§ Assignment
Repeat exactly the lines of the entries below from the one with "November 2022 (172, 1654)" through the one with "Jaffas Moba-Shop (389, 2055)", both ends included, and nothing else.

(Stored data)
***
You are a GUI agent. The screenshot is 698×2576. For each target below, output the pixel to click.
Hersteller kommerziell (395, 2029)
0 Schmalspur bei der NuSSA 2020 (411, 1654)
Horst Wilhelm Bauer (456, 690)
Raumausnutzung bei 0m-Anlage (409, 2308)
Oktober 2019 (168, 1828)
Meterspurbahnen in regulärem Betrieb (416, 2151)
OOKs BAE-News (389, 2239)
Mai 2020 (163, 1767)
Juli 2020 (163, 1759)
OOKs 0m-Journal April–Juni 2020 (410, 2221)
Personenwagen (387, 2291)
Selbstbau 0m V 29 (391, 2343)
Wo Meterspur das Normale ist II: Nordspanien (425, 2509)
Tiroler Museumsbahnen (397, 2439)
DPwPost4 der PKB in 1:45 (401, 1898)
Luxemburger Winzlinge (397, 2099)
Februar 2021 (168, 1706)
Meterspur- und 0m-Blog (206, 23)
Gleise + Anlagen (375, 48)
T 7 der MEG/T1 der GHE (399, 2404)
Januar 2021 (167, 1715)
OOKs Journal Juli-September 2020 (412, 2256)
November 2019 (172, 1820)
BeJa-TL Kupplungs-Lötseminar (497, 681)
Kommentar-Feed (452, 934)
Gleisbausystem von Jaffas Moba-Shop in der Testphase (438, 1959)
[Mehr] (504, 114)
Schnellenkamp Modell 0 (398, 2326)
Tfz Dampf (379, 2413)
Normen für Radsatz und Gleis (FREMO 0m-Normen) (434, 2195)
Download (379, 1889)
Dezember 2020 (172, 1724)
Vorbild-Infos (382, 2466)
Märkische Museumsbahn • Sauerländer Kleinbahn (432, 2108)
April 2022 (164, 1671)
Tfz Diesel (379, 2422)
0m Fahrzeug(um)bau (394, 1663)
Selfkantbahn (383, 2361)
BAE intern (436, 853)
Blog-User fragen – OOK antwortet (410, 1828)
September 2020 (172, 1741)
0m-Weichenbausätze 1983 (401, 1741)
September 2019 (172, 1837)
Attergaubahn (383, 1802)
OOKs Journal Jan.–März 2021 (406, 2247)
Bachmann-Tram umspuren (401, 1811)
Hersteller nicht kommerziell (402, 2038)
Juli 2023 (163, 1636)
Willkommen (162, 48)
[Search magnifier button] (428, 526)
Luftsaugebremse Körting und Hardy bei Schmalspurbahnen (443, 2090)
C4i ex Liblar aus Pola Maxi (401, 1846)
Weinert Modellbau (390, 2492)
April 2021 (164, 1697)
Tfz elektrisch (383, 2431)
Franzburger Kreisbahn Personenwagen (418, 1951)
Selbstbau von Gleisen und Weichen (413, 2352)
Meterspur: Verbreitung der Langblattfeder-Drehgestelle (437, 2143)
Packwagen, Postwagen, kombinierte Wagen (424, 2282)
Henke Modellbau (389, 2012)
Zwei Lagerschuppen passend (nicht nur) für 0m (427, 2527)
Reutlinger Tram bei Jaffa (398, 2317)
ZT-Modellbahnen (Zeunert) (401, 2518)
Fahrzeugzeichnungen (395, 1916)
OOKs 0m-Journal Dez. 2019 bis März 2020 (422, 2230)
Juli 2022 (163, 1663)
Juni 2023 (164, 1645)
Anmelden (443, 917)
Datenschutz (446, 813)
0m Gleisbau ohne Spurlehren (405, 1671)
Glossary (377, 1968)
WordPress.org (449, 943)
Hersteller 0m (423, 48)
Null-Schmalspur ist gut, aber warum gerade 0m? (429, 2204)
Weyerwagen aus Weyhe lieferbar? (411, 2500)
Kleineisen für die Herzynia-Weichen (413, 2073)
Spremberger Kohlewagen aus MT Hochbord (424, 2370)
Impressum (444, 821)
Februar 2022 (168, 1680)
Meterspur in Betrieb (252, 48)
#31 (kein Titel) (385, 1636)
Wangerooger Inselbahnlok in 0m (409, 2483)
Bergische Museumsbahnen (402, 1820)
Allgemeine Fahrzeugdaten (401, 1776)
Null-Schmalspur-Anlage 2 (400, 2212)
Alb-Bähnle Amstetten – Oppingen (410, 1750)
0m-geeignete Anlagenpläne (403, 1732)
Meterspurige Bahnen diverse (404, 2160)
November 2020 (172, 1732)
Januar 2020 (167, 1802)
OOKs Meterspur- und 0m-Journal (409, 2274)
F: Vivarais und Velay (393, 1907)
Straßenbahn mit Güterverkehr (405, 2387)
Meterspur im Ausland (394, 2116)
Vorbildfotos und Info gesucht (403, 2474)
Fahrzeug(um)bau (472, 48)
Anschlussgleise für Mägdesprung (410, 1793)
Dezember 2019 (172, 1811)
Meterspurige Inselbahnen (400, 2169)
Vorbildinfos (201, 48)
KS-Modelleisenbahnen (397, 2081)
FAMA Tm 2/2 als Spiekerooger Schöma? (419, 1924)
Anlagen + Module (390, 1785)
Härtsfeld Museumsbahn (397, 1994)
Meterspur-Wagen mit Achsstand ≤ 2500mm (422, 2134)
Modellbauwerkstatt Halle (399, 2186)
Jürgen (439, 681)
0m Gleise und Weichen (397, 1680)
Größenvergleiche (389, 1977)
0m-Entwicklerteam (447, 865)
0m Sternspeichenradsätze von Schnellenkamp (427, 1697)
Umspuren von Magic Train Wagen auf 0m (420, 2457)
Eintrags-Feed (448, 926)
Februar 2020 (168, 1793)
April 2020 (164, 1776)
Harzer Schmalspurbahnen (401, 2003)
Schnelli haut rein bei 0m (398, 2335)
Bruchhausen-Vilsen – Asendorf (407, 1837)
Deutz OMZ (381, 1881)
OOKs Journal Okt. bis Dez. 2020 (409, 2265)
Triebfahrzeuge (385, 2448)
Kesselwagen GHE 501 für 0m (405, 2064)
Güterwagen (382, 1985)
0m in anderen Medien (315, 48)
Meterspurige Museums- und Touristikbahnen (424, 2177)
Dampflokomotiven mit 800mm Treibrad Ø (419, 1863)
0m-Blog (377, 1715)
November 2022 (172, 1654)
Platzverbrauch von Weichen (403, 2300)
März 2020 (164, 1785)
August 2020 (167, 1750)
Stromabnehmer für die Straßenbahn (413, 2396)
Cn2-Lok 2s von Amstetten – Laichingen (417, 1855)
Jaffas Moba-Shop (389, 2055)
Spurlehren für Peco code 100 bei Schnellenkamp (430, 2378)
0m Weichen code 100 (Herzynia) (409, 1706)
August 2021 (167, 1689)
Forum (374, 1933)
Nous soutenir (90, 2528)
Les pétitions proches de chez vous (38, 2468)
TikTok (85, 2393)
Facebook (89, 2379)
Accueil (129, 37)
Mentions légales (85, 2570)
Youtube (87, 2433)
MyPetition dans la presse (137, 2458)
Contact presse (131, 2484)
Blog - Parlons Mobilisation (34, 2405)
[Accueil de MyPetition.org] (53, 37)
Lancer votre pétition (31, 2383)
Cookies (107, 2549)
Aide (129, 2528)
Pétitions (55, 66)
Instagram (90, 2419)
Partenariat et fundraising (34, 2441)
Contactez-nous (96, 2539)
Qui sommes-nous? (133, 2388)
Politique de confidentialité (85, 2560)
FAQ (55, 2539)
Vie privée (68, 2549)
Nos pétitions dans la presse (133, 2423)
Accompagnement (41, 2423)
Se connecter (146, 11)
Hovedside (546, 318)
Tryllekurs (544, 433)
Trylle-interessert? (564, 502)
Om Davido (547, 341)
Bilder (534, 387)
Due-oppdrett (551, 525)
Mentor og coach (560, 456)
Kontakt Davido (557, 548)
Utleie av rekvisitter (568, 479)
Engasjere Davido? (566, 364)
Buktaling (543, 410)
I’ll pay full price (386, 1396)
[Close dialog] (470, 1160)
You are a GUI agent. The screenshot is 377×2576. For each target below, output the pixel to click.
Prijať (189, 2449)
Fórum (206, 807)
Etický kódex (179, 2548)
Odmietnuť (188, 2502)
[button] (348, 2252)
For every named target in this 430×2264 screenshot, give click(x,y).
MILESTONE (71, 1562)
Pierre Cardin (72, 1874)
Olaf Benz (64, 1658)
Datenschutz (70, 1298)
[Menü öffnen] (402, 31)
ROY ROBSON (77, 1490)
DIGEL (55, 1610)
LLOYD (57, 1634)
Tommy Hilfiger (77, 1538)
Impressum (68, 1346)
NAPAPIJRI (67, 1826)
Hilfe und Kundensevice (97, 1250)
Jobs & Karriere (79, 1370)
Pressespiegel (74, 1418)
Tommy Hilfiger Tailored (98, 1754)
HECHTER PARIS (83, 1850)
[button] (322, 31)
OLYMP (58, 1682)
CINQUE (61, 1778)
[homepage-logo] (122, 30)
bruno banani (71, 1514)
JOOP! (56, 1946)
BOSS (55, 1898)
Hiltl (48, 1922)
***
§ Solution to this exercise
November 2022 (172, 1654)
Platzverbrauch von Weichen (403, 2300)
März 2020 (164, 1785)
August 2020 (167, 1750)
Stromabnehmer für die Straßenbahn (413, 2396)
Cn2-Lok 2s von Amstetten – Laichingen (417, 1855)
Jaffas Moba-Shop (389, 2055)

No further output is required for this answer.